*** Opening RECORDS TO USE ***

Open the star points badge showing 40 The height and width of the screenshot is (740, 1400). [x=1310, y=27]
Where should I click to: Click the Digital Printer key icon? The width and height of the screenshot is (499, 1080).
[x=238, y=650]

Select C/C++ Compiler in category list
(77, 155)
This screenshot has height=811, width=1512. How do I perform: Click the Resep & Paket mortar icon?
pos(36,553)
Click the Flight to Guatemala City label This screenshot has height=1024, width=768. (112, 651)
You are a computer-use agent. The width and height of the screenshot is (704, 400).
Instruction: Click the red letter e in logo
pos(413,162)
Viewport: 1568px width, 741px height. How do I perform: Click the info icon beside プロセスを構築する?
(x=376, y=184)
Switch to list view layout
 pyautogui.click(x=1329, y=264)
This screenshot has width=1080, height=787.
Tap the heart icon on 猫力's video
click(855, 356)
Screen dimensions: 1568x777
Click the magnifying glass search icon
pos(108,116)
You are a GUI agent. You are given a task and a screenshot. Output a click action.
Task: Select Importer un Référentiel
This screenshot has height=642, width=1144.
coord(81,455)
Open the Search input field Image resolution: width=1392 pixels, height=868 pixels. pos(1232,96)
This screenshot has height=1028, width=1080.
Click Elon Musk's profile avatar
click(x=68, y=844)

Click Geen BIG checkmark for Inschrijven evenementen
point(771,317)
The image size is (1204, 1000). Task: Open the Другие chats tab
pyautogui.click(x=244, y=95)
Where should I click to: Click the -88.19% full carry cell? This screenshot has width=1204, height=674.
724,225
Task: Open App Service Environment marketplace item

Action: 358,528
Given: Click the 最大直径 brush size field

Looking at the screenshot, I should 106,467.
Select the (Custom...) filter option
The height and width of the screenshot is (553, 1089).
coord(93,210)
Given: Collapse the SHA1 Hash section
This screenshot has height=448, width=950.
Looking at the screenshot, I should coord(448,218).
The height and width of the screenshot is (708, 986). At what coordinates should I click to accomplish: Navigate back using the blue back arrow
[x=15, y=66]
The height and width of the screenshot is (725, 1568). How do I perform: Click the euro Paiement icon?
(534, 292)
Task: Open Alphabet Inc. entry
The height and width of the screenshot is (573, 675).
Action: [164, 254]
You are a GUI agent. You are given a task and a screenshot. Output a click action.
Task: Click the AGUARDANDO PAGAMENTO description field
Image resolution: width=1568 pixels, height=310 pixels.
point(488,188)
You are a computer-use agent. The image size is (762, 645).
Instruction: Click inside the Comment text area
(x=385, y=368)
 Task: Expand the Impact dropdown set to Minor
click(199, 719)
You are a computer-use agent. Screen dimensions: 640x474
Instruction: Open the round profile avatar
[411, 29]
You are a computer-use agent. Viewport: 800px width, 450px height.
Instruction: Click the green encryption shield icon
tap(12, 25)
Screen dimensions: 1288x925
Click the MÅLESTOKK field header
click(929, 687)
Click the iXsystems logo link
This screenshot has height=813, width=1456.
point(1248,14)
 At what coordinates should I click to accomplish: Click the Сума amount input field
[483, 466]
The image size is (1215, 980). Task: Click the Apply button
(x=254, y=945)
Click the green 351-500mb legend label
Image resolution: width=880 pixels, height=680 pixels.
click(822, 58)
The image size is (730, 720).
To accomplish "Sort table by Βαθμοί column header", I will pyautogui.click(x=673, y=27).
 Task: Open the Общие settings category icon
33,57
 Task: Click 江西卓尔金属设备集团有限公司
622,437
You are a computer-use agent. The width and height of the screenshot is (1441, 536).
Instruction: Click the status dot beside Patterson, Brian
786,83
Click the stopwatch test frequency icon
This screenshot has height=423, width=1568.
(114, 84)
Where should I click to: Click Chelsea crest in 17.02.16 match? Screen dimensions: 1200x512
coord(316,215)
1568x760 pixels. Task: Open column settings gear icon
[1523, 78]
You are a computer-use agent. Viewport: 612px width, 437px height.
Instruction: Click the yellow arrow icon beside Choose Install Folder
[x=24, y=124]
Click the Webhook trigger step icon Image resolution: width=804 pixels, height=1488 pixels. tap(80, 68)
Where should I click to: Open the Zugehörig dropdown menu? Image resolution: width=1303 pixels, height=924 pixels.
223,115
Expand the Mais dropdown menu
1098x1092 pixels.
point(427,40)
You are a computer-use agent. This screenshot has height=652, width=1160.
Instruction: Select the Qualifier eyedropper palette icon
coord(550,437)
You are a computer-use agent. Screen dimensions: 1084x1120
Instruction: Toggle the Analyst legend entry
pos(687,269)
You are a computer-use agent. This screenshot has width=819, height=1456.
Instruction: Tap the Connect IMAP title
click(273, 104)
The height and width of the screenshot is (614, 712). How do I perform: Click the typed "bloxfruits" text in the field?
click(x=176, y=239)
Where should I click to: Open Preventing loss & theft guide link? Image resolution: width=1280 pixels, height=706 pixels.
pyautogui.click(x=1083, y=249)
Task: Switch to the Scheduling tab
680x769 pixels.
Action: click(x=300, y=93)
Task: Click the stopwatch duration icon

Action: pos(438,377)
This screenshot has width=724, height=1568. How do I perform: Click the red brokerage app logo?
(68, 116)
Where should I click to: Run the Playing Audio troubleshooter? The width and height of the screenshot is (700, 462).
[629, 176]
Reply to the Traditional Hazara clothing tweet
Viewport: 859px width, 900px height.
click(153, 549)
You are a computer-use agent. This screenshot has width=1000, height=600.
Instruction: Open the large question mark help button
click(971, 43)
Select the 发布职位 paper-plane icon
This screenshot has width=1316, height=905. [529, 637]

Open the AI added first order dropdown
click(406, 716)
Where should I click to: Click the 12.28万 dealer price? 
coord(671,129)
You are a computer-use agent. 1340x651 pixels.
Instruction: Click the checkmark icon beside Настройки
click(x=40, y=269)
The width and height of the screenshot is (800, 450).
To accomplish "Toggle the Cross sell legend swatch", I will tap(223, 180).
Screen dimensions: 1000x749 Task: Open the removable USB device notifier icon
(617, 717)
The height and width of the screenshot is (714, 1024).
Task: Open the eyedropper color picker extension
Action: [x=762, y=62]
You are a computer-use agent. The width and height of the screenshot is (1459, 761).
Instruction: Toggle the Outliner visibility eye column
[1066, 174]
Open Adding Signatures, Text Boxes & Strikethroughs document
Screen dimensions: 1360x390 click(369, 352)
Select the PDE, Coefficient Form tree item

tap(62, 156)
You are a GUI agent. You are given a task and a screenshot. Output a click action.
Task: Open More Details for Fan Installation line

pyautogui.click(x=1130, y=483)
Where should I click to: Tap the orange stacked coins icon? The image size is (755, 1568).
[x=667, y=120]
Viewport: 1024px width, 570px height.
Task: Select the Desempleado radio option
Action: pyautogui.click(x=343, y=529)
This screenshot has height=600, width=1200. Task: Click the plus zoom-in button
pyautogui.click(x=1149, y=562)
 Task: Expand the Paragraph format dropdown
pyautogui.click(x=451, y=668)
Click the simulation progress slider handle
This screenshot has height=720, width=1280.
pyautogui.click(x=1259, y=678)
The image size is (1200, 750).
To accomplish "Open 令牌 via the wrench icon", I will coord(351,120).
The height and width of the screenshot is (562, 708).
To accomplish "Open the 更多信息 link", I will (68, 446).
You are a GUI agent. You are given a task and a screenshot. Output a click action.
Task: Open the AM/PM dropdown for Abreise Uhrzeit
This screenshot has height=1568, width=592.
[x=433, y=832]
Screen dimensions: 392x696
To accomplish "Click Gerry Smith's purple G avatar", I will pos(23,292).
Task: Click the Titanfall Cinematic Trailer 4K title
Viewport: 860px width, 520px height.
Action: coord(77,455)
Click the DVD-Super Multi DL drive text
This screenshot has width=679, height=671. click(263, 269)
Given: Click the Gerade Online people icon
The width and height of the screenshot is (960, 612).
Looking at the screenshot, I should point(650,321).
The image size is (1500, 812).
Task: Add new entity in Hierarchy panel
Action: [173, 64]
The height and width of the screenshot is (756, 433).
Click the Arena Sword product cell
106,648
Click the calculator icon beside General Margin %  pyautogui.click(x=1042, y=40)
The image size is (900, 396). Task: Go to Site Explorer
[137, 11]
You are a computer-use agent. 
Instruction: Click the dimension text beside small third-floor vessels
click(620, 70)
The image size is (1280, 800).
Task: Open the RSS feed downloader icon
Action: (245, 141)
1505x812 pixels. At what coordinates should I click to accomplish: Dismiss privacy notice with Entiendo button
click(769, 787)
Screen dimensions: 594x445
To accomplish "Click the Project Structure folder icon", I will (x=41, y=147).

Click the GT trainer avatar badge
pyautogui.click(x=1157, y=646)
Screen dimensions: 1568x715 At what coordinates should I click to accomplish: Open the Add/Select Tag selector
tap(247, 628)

*** Closing RECORDS TO USE ***

#### YOUR INSTRUCTIONS
Within the records above, each line containing "will" is to be returned.

#### ANSWER FOR THE TASK
To accomplish "Sort table by Βαθμοί column header", I will pyautogui.click(x=673, y=27).
To accomplish "Toggle the Cross sell legend swatch", I will tap(223, 180).
To accomplish "Open 令牌 via the wrench icon", I will coord(351,120).
To accomplish "Open the 更多信息 link", I will (68, 446).
To accomplish "Click Gerry Smith's purple G avatar", I will pos(23,292).
To accomplish "Click the Project Structure folder icon", I will (x=41, y=147).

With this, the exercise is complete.